A grande conclusão a ser tirada é que o fundamento ético
necessário à norma fundamental pressuposta de Kelsen é o direito
natural fundamental à vida, cuja base físico-bio-racional preenche todos
os requisitos para a definição de um princípio científico, definidor do
âmbito de interesse e dos limites do estudo.
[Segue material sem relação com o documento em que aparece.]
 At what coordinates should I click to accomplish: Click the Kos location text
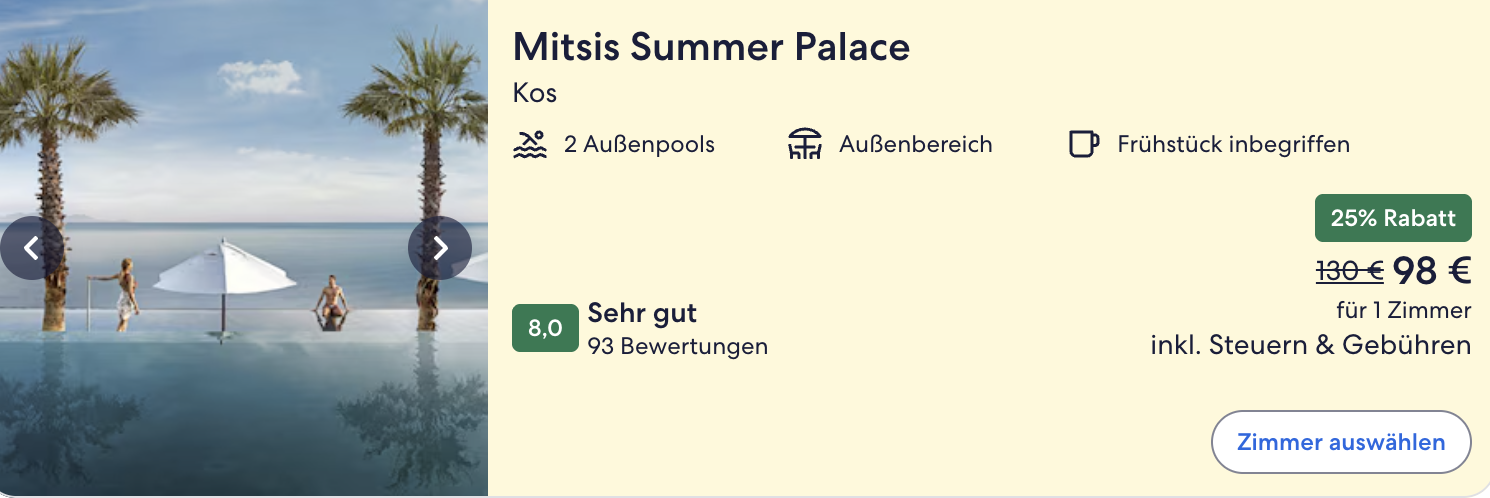pos(535,94)
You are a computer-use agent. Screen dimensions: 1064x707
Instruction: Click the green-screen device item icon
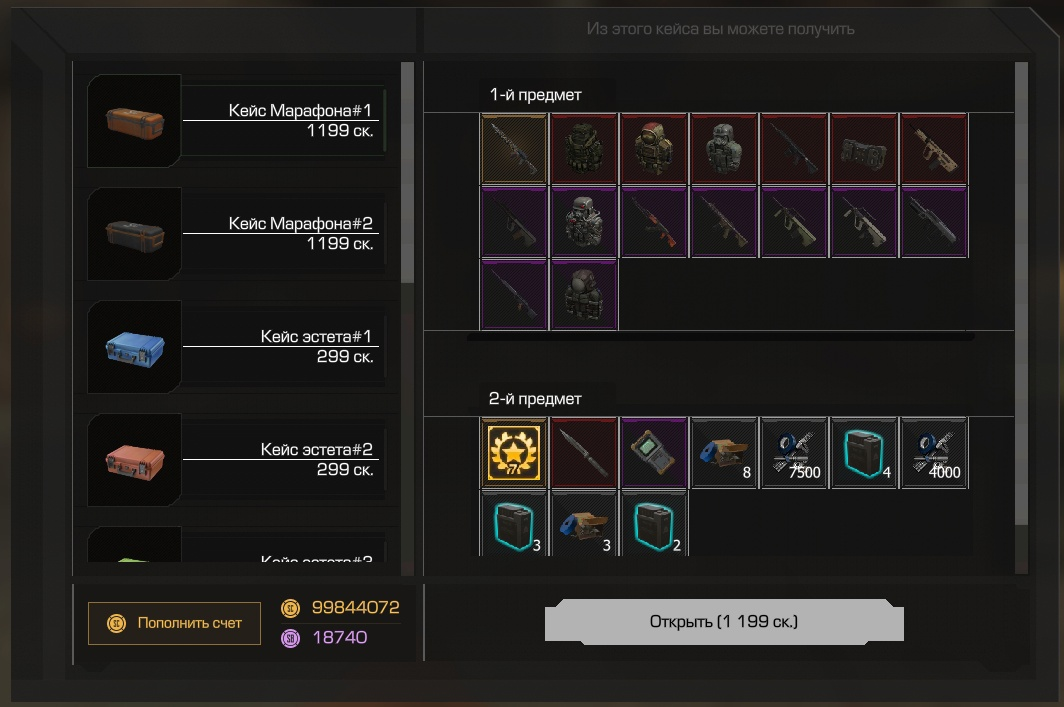coord(653,453)
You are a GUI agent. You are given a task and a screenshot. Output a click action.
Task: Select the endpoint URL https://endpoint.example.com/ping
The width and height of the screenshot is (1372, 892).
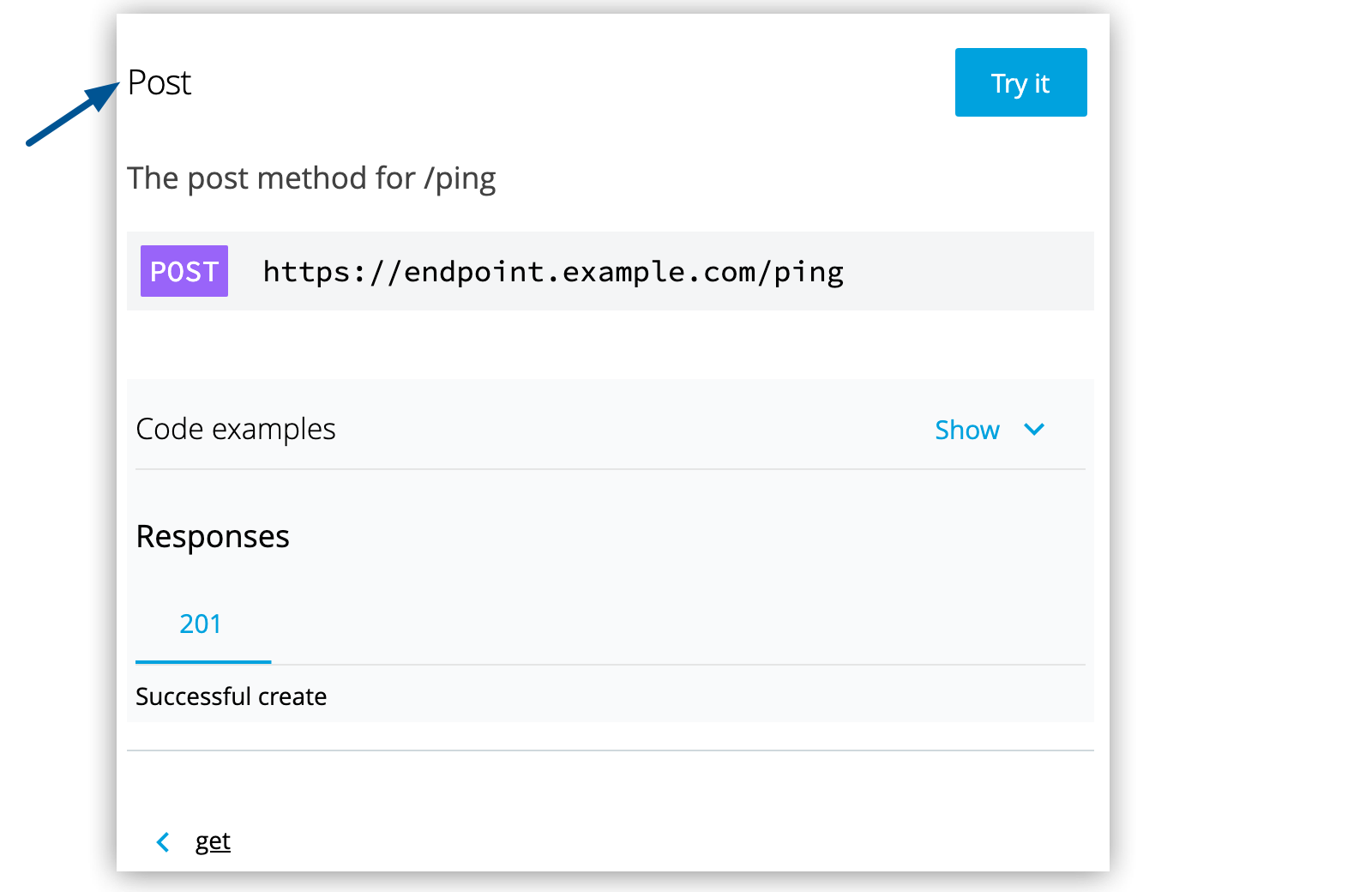pos(552,271)
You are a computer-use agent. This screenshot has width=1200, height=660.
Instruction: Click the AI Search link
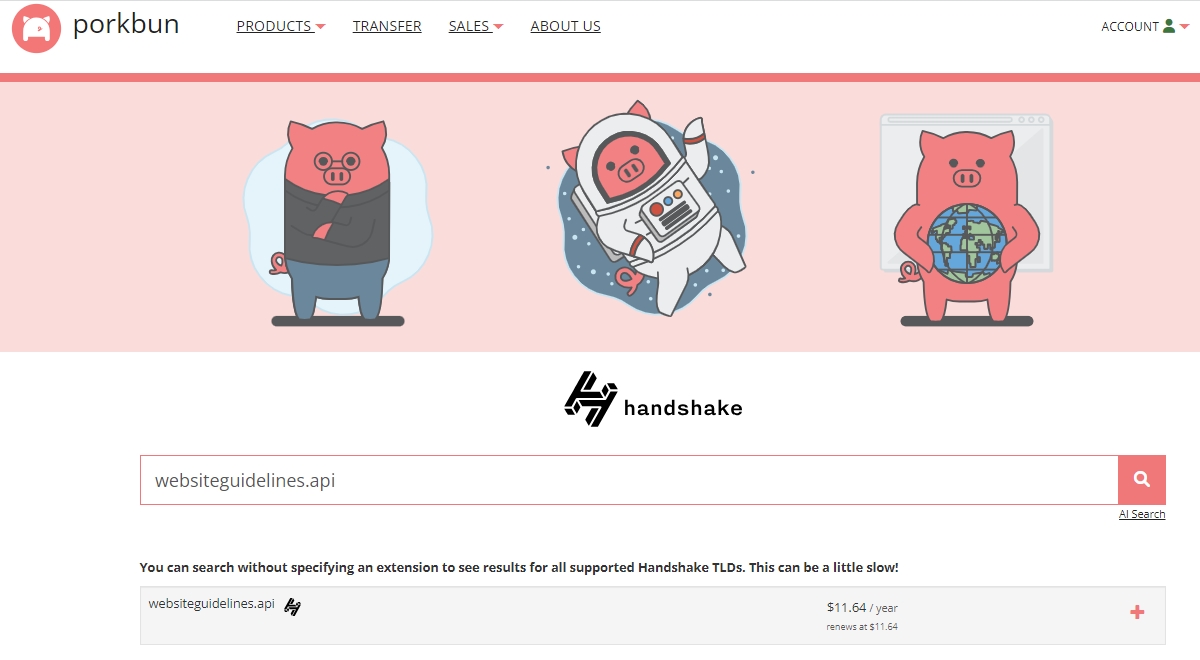click(x=1142, y=514)
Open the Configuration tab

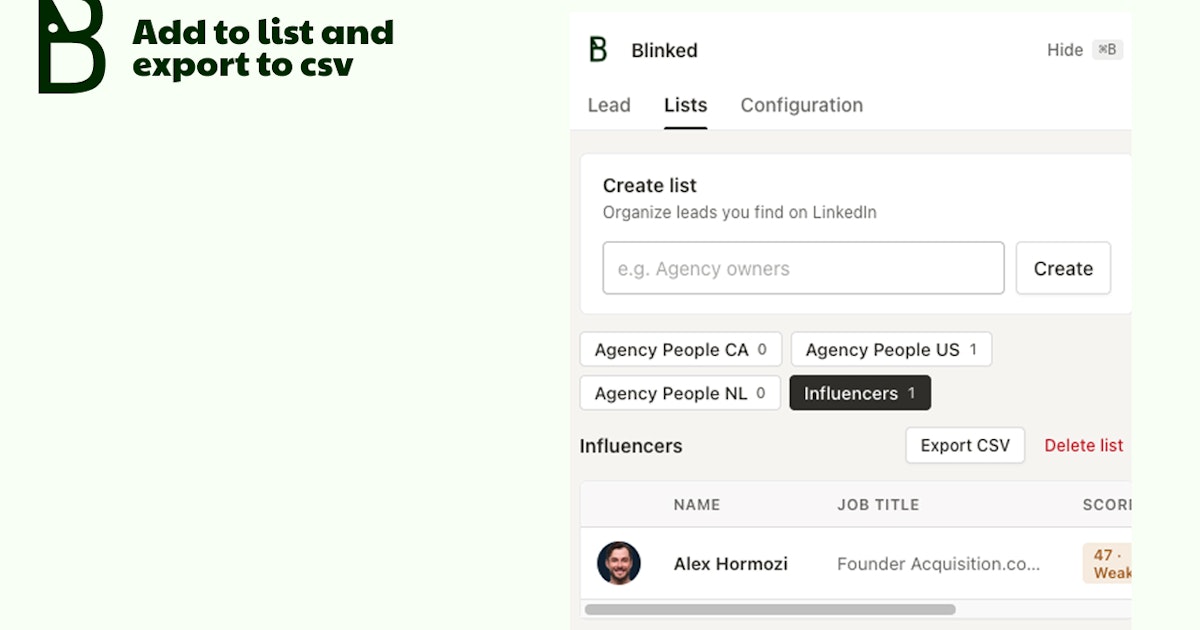[801, 105]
E, tendo em vista que pretendemos somente iniciar um debate
no fecundo âmbito da teoria geral do direito, com especial enfoque no direito
tributário, só nos resta concluir postulando que todo o sobredito é uma
tentativa teórica de fundamentar a norma-limite da verdade real ou material que
se propõe atuar na determinação de limites à sanha arrecadatória do Estado,
pois o direito de tributar é mero direito de confiscar conforme o ordenamento
legal uma parcela razoável do patrimônio do particular, pessoa física ou
jurídica, para sustentar o aparato de serviços públicos destinados a amparar
as garantias e direitos individuais e a Ordem Pública que lhe é vinculada.
Em outros termos, o direito de tributar é uma espécie de
confisco consentido, cujos recursos são destinados ao financiamento do Estado,
cuja finalidade é disponibilizar garantias legais, materiais e processuais, ao
patrimônio jurídico do contribuinte, patrimônio este que principia na posse
de sua própria vida e na livre disposição da mesma.
A estrutura teórica acima descrita, também, tem o sentido
de explicitar o caráter declaratório de toda e qualquer atuação estatal, e,
mais especificamente, quando o Estado efetiva um lançamento tributário jamais
constituirá uma relação jurídica, somente a declarará, quando muito irá
constituir o fundamento jurídico de um título executivo extra-judicial, haja
vista que a obrigação tributária é fruto da incidência abstrata da norma,
enquanto o crédito é necessariamente um produto da incidência concreta da
norma, realizável mediante ato de declaração, a natureza constitutiva será
limitada somente ao crédito, e, sua constituição implicará na interrupção
do prazo decadencial, quando o lançamento é realizado tempestivamente, e, no
início do prazo prescricional, para a propositura da execução fiscal.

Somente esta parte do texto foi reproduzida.